PROBLEM. In the records below, find each line with "Policy" and copy it.

Extracted records:
··········
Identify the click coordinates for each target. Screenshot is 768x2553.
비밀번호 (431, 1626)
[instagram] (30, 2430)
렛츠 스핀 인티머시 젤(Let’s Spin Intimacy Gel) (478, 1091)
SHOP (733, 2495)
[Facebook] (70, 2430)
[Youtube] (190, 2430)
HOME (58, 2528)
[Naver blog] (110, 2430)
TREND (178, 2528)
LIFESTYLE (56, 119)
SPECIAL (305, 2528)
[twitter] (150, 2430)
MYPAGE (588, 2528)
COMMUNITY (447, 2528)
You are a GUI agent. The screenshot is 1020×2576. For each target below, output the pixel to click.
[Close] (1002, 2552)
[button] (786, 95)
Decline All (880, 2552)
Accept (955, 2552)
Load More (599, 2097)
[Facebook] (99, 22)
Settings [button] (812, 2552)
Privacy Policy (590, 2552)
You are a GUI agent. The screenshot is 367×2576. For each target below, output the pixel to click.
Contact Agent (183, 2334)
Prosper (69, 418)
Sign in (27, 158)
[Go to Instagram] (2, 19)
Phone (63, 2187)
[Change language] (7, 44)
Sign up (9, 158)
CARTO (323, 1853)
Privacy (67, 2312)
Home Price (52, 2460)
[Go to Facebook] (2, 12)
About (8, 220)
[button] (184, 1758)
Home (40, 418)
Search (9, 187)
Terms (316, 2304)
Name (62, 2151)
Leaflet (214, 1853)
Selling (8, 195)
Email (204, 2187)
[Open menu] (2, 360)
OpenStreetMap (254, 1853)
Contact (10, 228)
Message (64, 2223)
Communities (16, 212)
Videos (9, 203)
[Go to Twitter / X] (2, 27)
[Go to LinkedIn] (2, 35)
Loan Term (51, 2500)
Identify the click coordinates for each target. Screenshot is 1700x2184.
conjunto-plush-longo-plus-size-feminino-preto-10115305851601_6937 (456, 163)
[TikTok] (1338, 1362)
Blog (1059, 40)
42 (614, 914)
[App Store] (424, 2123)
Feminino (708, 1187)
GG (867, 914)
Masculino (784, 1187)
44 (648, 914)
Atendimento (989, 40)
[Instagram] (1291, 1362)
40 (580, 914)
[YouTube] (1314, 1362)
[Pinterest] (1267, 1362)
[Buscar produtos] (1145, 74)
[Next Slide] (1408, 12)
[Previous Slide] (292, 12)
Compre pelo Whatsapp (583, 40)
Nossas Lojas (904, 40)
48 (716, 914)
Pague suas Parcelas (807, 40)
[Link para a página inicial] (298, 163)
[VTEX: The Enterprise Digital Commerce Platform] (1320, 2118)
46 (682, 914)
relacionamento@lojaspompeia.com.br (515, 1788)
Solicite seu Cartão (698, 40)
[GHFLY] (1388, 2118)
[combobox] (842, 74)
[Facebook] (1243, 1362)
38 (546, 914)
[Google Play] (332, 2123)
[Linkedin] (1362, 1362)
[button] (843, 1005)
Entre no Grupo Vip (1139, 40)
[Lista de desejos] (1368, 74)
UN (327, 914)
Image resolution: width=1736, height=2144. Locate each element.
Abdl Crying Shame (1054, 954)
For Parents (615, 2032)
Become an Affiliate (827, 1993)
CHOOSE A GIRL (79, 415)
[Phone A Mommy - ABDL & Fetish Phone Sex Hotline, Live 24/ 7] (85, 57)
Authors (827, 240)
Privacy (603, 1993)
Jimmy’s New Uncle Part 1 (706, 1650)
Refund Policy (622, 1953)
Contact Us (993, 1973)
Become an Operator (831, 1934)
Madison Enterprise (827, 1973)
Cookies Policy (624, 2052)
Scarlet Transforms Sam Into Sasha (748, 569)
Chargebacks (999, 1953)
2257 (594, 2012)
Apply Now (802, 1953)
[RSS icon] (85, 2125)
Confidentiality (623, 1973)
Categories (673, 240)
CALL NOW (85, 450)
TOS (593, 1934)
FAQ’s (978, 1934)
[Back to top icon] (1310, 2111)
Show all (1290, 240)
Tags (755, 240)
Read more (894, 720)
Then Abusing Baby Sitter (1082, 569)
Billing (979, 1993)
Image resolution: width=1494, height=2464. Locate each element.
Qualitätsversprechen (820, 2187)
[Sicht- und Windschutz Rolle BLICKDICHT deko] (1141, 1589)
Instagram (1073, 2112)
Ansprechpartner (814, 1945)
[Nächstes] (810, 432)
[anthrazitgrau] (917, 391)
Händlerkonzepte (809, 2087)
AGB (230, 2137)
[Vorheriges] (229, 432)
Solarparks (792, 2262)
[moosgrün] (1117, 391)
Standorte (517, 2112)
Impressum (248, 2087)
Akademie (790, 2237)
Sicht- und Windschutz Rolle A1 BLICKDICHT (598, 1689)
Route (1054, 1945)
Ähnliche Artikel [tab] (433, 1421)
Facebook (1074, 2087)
··········
ANSWER BOX.
Privacy Policy (590, 2552)
Refund Policy (622, 1953)
Cookies Policy (624, 2052)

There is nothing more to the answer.